Each job role is further broken into a list of specific skills required for that job and pointers to certification and training to support those skills. There are more than 100 job descriptions on TechCareer Compass, and those are mapped to more than 750 industry certifications, both high-stakes certs (with secure testing) from vendors like Microsoft, Cisco, Novell and CompTIA itself and low-stakes certifications from online assessment companies like Brainbench.

 

 

 

It works in reverse too. If you’re already certified, you can plug in your certification and see what specific job roles your certification maps to. This is extremely helpful if you’re job-hunting and you’re not sure what alternate positions you might be qualified for.

 

 

 

“We have in this site mapped not only the skills and knowledge required to be an ICT professional, we’ve mapped it to the certifications already out there. That’s unique in our industry,” said Hopkins. “This data, these standards that are housed in the TechCareer Compass, are extremely valuable when you think about it.
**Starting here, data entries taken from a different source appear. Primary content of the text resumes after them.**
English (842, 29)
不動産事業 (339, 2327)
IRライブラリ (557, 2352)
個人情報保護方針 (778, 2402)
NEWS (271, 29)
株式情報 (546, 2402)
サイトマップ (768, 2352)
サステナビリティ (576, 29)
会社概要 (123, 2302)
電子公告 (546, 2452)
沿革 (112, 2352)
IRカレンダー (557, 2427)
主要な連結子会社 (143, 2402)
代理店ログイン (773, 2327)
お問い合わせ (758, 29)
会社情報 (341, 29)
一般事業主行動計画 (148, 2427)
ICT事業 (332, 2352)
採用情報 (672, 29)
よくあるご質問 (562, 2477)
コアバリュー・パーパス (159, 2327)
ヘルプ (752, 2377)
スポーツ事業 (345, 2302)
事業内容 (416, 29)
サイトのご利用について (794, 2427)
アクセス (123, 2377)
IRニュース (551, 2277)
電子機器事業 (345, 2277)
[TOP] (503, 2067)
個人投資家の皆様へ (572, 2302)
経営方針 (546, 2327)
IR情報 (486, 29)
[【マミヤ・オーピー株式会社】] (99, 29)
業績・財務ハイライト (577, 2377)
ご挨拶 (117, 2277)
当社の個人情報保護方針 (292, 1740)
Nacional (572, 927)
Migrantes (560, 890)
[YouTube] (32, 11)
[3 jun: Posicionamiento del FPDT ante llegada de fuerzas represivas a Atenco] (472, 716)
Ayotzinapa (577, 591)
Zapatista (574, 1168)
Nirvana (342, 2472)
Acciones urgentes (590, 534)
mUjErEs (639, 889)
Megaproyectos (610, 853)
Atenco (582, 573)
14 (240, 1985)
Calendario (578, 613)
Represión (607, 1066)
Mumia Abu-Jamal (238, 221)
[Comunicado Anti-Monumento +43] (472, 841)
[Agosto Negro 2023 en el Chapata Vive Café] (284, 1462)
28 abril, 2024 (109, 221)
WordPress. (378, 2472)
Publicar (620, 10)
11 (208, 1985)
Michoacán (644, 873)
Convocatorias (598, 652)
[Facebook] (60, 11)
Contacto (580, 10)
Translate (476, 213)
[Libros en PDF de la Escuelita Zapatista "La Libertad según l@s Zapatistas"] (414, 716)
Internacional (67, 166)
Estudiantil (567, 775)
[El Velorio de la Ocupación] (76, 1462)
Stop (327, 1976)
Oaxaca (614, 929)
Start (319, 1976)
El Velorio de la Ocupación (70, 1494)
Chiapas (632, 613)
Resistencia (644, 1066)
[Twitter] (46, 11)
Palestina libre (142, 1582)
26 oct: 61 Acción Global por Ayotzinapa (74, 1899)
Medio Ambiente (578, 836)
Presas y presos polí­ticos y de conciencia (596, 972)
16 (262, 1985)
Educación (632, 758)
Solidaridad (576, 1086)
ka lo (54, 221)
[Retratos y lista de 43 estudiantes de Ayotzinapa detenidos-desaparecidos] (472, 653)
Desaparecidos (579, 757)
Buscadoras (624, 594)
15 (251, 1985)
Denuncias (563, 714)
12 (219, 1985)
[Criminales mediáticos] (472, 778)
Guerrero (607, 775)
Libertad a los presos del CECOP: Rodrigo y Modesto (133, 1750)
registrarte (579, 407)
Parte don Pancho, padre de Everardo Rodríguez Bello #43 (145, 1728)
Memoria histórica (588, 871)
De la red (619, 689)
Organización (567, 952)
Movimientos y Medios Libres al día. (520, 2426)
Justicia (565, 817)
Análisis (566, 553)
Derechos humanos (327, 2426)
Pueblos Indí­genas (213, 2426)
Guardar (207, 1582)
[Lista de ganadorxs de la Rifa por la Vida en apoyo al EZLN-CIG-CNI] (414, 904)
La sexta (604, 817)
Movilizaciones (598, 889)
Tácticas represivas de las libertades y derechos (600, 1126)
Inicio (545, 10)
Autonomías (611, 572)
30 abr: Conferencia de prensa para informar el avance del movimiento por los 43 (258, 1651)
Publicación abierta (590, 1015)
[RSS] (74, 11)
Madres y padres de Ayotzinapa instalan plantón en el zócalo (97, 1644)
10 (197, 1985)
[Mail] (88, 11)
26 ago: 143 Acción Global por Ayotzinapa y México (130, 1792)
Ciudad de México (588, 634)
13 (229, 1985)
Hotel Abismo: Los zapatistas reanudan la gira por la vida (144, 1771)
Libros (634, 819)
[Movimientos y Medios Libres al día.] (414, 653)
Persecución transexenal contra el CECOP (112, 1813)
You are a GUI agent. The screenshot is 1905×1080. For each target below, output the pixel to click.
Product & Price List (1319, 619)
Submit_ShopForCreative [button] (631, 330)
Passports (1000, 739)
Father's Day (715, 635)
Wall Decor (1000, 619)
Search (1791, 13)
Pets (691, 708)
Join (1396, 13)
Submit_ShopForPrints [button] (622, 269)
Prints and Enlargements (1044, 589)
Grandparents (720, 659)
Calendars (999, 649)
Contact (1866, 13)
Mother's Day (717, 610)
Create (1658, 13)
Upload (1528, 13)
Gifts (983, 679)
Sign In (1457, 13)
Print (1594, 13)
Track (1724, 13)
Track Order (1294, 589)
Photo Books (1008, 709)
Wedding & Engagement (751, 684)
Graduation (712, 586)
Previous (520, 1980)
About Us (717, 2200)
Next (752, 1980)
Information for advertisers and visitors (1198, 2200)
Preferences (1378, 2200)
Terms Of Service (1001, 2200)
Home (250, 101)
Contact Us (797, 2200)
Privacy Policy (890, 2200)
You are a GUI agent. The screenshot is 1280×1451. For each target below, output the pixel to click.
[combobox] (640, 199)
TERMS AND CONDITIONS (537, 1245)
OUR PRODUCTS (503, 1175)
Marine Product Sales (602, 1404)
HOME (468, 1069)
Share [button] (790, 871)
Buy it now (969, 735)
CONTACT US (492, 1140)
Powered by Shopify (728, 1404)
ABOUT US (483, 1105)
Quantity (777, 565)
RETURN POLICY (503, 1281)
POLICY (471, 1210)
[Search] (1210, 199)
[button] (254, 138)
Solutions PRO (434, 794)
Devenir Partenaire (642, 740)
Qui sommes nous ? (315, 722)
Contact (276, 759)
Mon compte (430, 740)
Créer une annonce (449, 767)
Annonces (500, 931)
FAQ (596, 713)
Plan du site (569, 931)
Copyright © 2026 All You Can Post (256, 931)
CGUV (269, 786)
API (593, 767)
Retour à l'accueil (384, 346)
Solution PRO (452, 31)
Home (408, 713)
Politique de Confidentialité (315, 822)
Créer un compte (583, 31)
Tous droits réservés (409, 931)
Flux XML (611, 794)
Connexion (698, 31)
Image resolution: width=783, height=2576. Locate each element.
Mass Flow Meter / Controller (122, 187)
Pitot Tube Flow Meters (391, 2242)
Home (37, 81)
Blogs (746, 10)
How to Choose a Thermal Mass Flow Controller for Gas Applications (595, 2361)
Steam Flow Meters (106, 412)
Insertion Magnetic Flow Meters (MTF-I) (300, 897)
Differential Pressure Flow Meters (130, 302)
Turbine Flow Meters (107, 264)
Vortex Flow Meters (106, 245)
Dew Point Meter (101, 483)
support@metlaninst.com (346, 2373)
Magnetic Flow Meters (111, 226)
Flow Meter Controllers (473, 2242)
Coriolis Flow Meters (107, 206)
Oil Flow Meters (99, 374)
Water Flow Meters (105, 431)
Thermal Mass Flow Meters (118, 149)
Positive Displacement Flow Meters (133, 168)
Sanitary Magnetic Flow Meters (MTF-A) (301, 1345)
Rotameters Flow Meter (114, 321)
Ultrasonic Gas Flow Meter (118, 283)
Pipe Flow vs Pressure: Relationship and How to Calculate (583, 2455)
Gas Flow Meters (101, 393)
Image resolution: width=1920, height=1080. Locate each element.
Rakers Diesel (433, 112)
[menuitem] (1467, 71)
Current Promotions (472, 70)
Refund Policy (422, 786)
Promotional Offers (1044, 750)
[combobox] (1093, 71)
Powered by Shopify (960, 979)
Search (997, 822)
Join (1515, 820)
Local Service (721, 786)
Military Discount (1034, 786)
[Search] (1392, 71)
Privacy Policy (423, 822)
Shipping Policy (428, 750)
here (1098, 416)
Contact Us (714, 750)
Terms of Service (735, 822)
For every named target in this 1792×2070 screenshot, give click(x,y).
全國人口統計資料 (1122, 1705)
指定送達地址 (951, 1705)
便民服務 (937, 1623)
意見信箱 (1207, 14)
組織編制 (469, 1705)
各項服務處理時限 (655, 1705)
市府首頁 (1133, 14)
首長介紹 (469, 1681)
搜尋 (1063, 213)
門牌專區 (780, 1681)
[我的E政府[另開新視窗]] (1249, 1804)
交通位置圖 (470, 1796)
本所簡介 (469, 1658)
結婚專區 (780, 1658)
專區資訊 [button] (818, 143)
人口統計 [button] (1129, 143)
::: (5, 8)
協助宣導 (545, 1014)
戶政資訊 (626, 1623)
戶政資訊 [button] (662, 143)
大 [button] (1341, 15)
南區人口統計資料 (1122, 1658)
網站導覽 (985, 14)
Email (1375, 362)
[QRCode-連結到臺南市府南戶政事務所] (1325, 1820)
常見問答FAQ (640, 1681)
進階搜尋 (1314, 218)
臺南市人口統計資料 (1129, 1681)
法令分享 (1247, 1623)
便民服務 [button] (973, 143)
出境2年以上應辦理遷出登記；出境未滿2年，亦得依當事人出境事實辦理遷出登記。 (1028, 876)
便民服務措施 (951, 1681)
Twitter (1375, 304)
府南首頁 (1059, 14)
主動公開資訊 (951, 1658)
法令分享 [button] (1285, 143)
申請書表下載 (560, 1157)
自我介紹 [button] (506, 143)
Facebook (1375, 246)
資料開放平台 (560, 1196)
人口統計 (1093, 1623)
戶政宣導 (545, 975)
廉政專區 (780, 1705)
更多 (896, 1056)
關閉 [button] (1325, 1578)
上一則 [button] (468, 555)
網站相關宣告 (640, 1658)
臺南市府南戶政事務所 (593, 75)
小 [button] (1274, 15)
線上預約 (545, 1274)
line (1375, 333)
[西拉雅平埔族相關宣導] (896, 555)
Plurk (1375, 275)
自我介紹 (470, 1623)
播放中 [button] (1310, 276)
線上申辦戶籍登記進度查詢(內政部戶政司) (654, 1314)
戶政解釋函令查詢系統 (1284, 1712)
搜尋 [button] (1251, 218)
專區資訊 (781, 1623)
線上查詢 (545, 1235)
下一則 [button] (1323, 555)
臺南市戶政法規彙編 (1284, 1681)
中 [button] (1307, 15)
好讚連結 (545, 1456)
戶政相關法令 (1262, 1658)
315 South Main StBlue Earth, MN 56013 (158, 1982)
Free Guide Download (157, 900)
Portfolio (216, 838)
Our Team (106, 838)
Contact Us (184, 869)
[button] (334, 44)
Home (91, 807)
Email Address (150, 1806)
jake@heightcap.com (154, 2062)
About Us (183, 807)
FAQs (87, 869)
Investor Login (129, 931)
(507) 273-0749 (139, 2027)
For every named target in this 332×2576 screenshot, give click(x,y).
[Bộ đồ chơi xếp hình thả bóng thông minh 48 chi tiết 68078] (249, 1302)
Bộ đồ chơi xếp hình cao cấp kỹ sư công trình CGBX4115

This is what the industry has identified as the job concentrations.”

 

 

 

And as if that weren’t enough, the site also offers other tools and resources, including pointers to training that are searchable by certification, language and training type, job boards, articles and more.

 

 

 

“One of the main goals for the TechCareer Compass was to standardize the language and really make it easy because there are all these different sites out there and the language used between and within the sites may differ depending on the job role, and so we really made a point of defining the language that we’re going to use and really standardize it across all the job roles,” said Manzow.